FRAGMENTO DEL DOCUMENTO:
------------------------------------------------------------------------

Un caso de mala praxis macroeconómica

NEW HAVEN – A la economía de Estados Unidos le están dando el remedio equivocado. Los responsables políticos diagnosticaron mal la enfermedad y recetaron una medicina experimental, de eficacia no comprobada y que podría tener efectos secundarios graves.

El paciente es el consumidor estadounidense, el mayor del mundo con creces, pero debilitado ahora por los rigores de la peor crisis que ha habido desde la Gran Depresión. Los últimos datos sobre el gasto de los consumidores en Estados Unidos son desalentadores. En el segundo trimestre de 2012, el crecimiento del consumo personal de los estadounidenses (ajustado según la inflación) cayó hasta el 1,5%, y todo indica que en el tercer trimestre seguirá igual de alicaído.

------------------------------------------------------------------------

TAREAS POR REALIZAR:
- a) Reproduce literalmente el pasaje del artículo sobre la mala praxis macroeconómica que comienza en las palabras "Un caso de mala" y concluye tras "efectos secundarios graves.".
- b) Prosigue el artículo sobre la mala praxis macroeconómica a partir de su última oración.
Los registros proceden de otra fuente.

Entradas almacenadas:
------------------------------------------------------------------------

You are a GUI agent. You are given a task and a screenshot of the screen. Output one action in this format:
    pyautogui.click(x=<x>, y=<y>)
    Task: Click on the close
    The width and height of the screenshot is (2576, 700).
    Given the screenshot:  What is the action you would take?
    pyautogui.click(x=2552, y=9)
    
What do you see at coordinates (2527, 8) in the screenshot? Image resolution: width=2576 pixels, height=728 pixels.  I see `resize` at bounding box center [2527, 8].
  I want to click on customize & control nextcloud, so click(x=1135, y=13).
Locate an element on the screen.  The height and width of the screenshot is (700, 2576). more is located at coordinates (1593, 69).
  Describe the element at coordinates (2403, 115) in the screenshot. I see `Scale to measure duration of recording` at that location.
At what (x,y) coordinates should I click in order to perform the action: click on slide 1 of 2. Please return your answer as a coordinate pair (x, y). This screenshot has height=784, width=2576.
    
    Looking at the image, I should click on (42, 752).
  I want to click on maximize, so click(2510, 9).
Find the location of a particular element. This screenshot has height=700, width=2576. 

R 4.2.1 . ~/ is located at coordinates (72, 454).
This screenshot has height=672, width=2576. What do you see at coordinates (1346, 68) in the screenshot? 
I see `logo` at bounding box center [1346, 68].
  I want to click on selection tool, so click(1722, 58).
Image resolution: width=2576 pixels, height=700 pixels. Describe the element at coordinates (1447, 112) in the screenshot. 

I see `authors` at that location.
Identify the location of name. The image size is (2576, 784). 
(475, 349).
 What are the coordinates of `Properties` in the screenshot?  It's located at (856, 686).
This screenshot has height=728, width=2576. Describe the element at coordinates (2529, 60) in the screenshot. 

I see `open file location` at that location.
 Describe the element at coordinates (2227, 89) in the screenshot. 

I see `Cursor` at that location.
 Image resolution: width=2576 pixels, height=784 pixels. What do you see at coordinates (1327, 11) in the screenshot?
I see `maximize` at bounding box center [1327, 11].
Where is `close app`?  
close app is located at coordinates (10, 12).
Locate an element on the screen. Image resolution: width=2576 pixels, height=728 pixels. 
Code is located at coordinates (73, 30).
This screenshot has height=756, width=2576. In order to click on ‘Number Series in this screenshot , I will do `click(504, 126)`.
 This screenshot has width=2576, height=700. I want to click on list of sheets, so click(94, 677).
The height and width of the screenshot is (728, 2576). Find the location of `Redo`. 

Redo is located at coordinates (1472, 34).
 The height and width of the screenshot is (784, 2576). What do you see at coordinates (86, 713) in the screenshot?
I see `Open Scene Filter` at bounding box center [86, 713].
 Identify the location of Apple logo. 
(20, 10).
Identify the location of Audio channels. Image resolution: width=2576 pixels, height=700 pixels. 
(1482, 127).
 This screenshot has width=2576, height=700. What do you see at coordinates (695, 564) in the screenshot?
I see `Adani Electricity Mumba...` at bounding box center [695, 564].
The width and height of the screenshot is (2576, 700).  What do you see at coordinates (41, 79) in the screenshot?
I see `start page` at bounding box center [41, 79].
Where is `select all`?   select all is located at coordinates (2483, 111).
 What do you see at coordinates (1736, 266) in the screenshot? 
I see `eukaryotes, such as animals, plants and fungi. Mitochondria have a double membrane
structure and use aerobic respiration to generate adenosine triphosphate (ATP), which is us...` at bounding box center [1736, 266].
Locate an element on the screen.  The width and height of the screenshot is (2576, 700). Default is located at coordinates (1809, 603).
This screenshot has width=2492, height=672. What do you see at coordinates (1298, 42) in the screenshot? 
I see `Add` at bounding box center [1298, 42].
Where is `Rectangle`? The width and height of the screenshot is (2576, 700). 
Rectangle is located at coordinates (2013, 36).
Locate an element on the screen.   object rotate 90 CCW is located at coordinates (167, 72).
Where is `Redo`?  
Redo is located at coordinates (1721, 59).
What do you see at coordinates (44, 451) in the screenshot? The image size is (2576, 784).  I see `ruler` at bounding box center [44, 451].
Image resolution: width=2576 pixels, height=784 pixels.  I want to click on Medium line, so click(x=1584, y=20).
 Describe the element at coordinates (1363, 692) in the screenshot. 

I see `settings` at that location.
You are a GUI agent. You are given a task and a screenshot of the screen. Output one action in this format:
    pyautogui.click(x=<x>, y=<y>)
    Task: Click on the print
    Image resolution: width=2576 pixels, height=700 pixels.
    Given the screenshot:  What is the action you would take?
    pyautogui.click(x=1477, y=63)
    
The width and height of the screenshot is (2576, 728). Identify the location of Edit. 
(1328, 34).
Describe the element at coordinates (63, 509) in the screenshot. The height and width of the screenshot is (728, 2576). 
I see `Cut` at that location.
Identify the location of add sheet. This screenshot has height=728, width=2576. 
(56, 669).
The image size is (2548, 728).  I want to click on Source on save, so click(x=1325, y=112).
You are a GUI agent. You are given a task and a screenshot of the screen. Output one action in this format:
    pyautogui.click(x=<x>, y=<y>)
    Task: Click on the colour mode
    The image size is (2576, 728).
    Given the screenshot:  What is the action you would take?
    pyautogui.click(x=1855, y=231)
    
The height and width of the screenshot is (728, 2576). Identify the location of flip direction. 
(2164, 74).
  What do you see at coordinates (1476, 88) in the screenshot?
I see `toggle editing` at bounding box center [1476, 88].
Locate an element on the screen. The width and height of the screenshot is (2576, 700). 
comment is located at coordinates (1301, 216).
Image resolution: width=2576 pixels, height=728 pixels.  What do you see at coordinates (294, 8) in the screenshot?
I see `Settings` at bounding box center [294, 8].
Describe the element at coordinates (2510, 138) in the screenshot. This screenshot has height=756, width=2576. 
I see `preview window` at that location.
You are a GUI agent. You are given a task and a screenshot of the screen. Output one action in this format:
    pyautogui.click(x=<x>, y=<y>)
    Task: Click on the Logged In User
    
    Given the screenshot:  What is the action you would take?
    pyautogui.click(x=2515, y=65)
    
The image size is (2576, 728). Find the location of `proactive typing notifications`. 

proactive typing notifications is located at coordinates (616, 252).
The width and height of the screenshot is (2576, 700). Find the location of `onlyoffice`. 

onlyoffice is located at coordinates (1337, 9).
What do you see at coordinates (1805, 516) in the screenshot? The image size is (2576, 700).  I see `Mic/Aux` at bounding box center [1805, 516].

------------------------------------------------------------------------

LISTA DE RESPUESTAS:
- a)
Un caso de mala praxis macroeconómica

NEW HAVEN – A la economía de Estados Unidos le están dando el remedio equivocado. Los responsables políticos diagnosticaron mal la enfermedad y recetaron una medicina experimental, de eficacia no comprobada y que podría tener efectos secundarios graves.

- b)
Por si fuera poco, estas cifras son solamente las últimas dentro de una tendencia que ya lleva cuatro años y medio. Entre el primer trimestre de 2008 y el segundo trimestre de 2012 incluido, el crecimiento anualizado promedio del gasto real en consumo llegó apenas al 0,7%, una cifra incluso más extraordinaria si se la compara con el 3,6% de la tendencia previa a la crisis, durante el decenio terminado en 2007.